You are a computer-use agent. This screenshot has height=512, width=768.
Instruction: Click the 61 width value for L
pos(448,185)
* * *
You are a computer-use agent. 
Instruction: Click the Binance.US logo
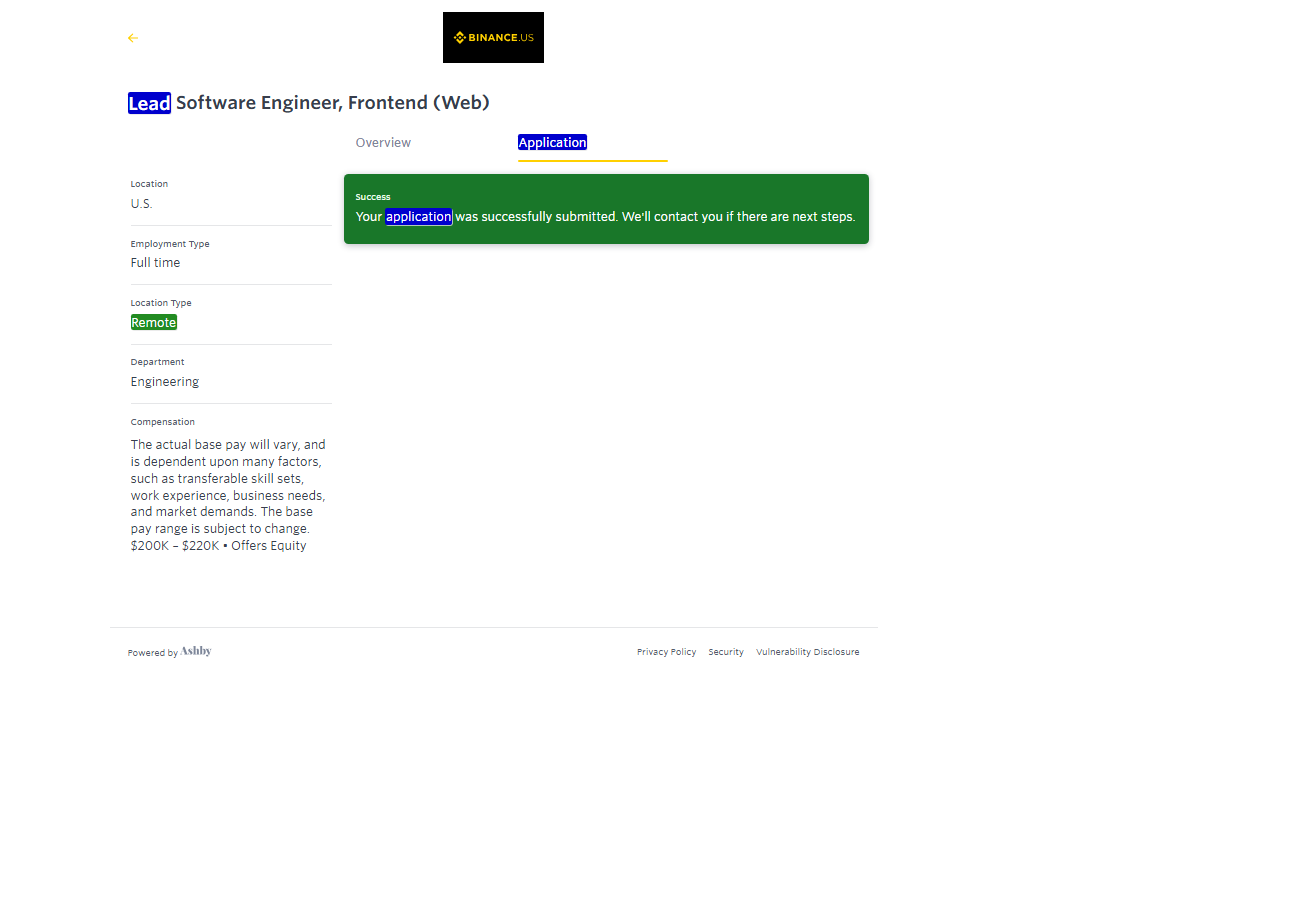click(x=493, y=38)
--
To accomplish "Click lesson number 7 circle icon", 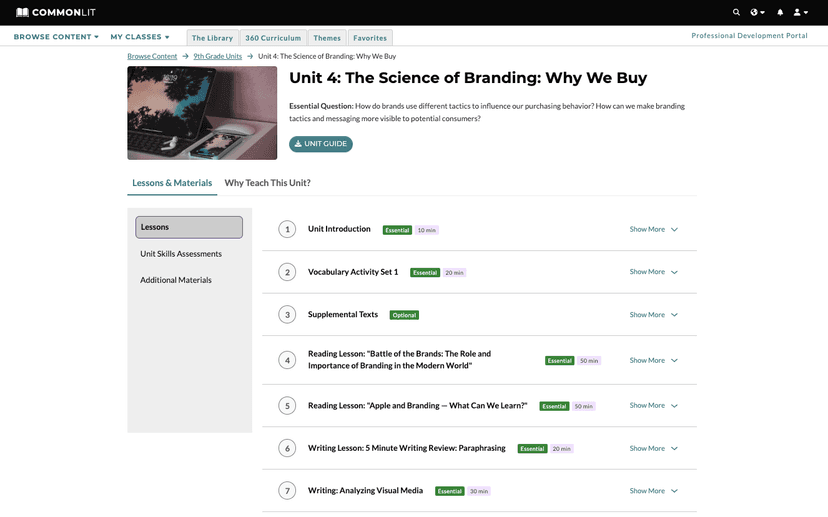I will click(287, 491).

TASK OBJECTIVE: Using the listing above, show each line holding the string "computer".

REPLY TO THE TASK:
You are a computer-use agent. This screenshot has height=512, width=768.
You are a computer-use agent. 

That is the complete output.